[Collected data]
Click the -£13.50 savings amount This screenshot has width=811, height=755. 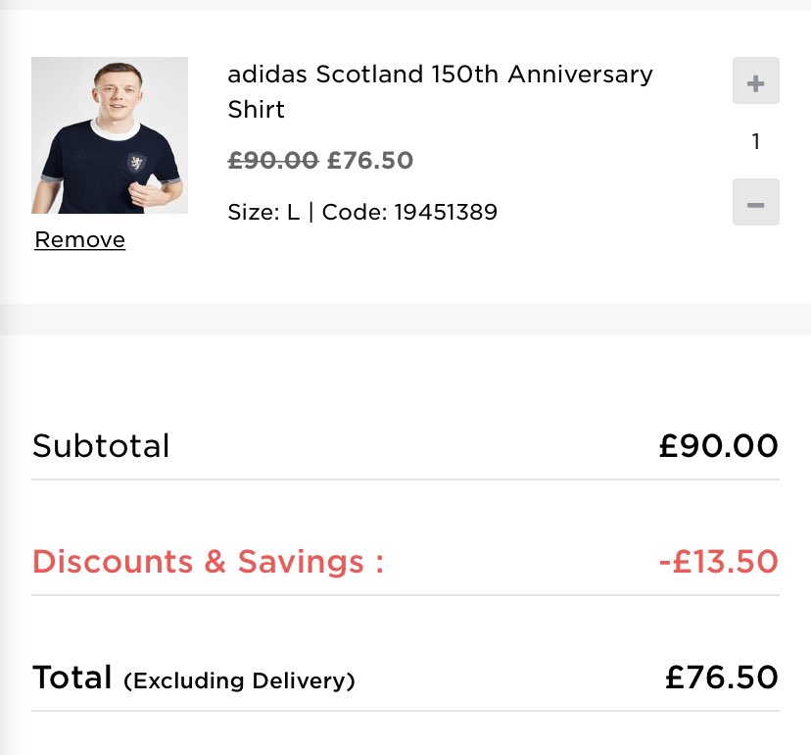pyautogui.click(x=718, y=562)
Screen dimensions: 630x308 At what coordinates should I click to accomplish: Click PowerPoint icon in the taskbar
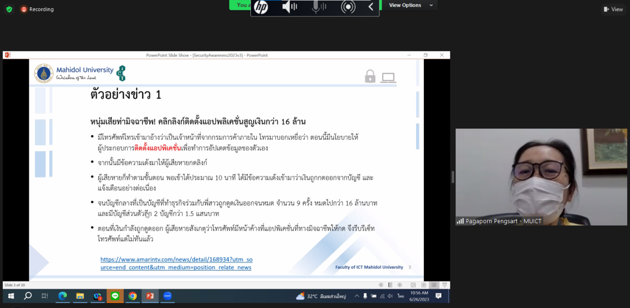coord(150,296)
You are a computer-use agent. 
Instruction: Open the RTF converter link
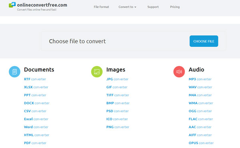tap(35, 79)
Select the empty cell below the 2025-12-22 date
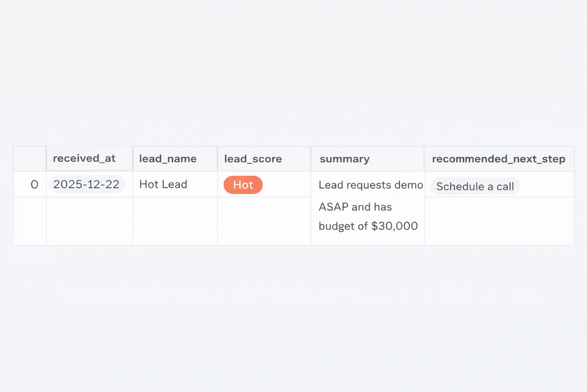Screen dimensions: 587x392 (89, 221)
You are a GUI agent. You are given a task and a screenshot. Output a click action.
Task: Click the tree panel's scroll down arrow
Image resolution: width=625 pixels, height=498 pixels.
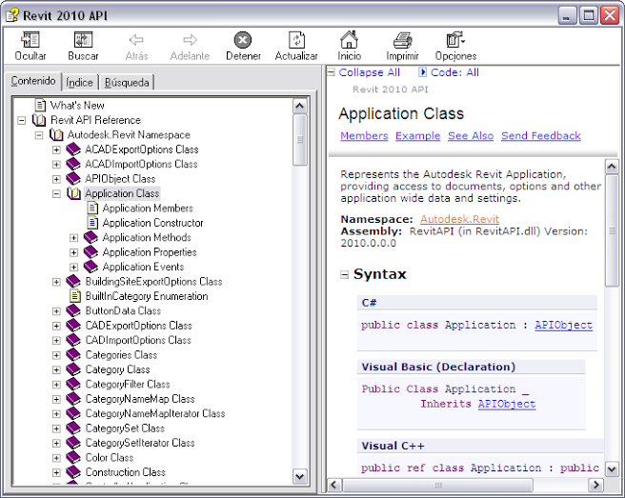300,476
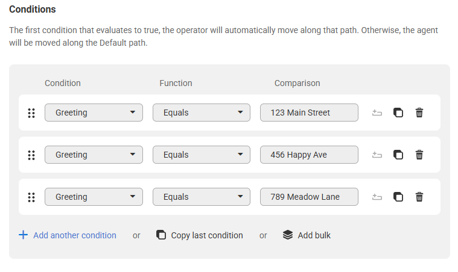458x272 pixels.
Task: Click the add-group icon on 123 Main Street row
Action: pos(377,113)
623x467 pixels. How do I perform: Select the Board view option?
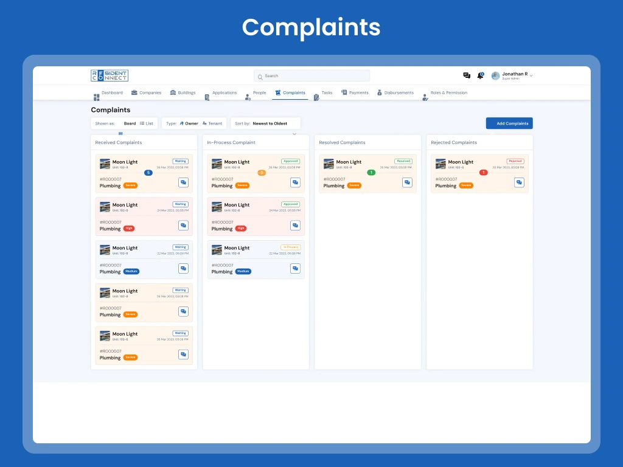130,123
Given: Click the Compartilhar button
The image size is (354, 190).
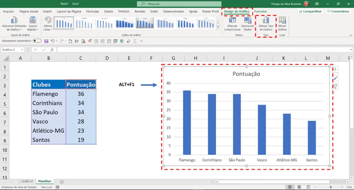Looking at the screenshot, I should tap(310, 11).
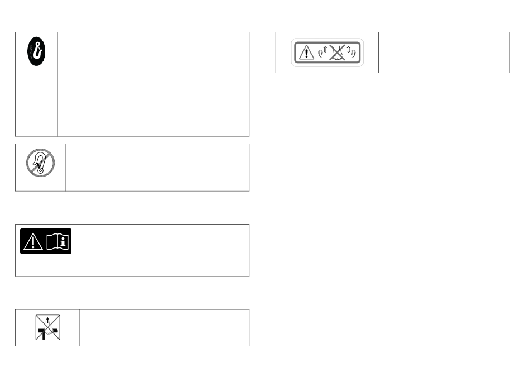Click the exclamation mark in the black label triangle

(33, 243)
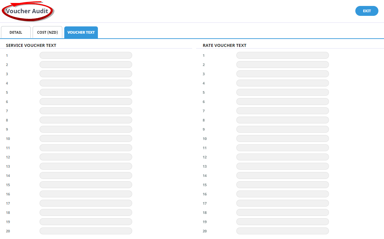Focus Rate Voucher Text line 16 field

point(282,194)
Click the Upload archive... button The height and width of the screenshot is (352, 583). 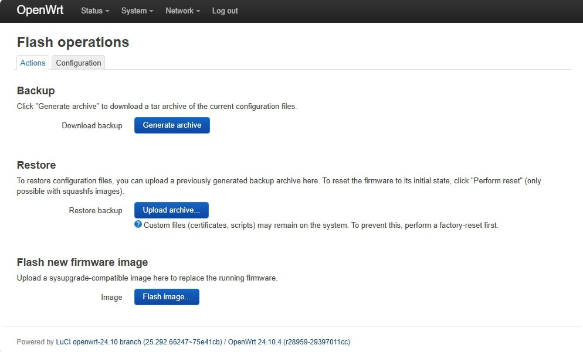(171, 210)
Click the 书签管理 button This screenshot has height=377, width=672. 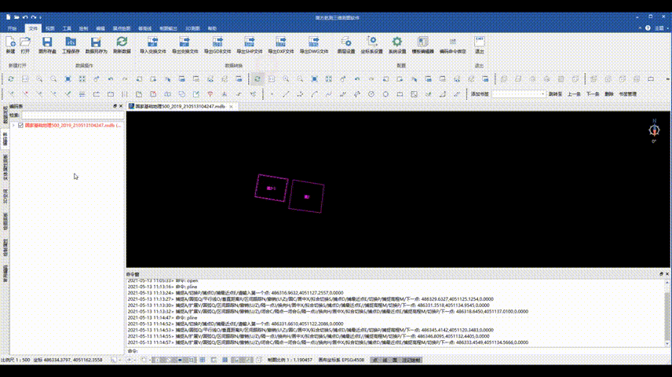click(x=627, y=93)
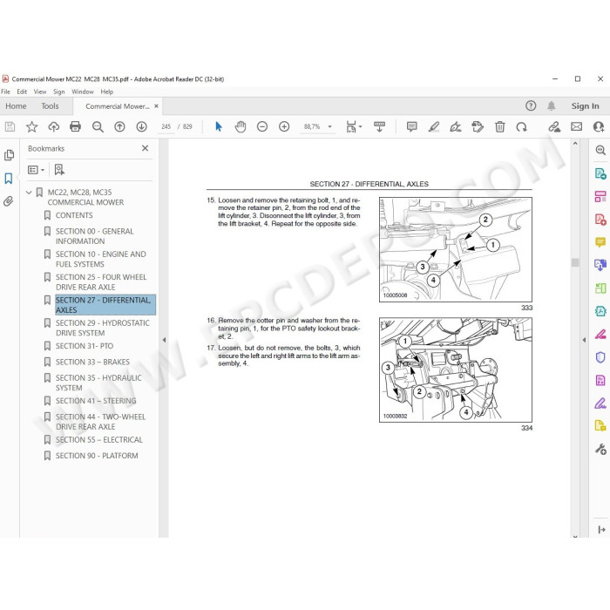This screenshot has width=610, height=610.
Task: Print the document with the printer icon
Action: tap(76, 126)
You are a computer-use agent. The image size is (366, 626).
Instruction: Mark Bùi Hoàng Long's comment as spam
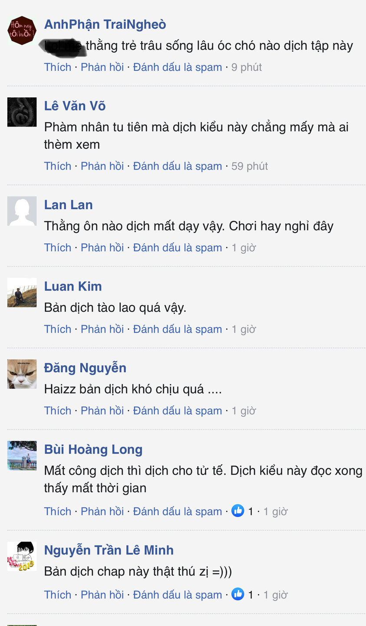pyautogui.click(x=177, y=512)
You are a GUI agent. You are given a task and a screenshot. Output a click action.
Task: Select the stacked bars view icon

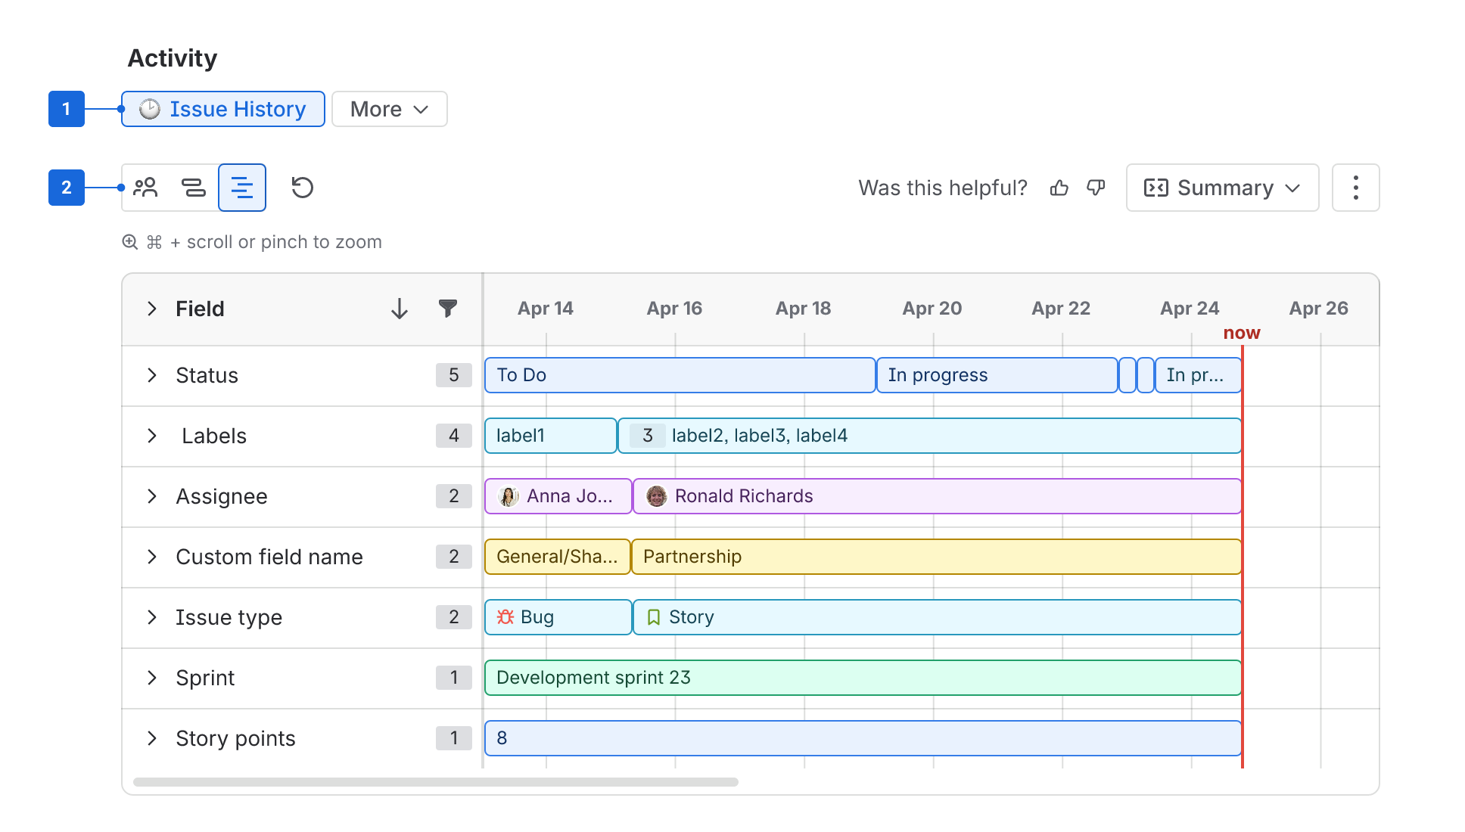pos(194,188)
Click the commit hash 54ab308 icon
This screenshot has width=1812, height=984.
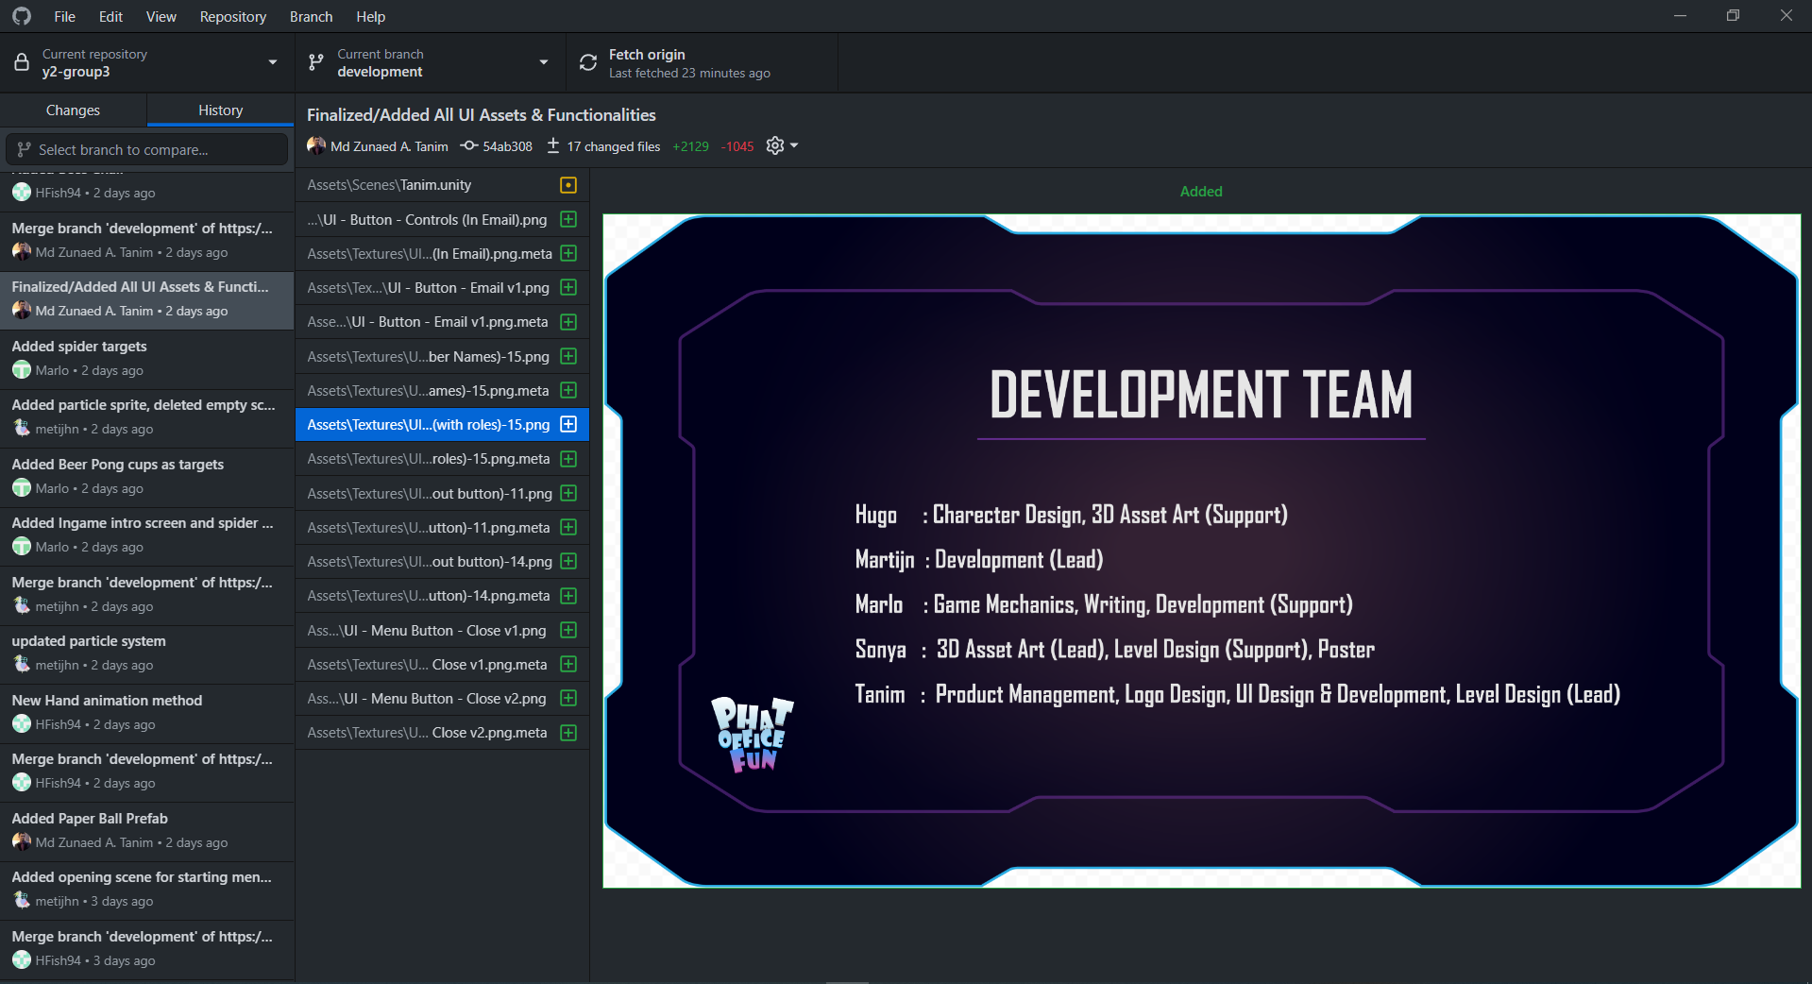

#### What to work on:
Only the lines starting at the one that includes "Screen dimensions: 630x308" and ending at the one that includes "Given: Click the Compartilhar button" should be retyped, exactly, from the records above; no pictures.

#### Exercise output:
Screen dimensions: 630x308 At what coordinates should I click to accomplish: Click PowerPoint icon in the taskbar
coord(150,296)
You are a computer-use agent. 
Instruction: Open the RTF converter link
tap(35, 79)
Select the empty cell below the 2025-12-22 date
Screen dimensions: 587x392 (89, 221)
You are a GUI agent. You are given a task and a screenshot. Output a click action.
Task: Click the tree panel's scroll down arrow
Image resolution: width=625 pixels, height=498 pixels.
300,476
458x272 pixels.
Task: Click the add-group icon on 123 Main Street row
Action: pos(377,113)
623x467 pixels. How do I perform: Select the Board view option?
130,123
Given: Click the Compartilhar button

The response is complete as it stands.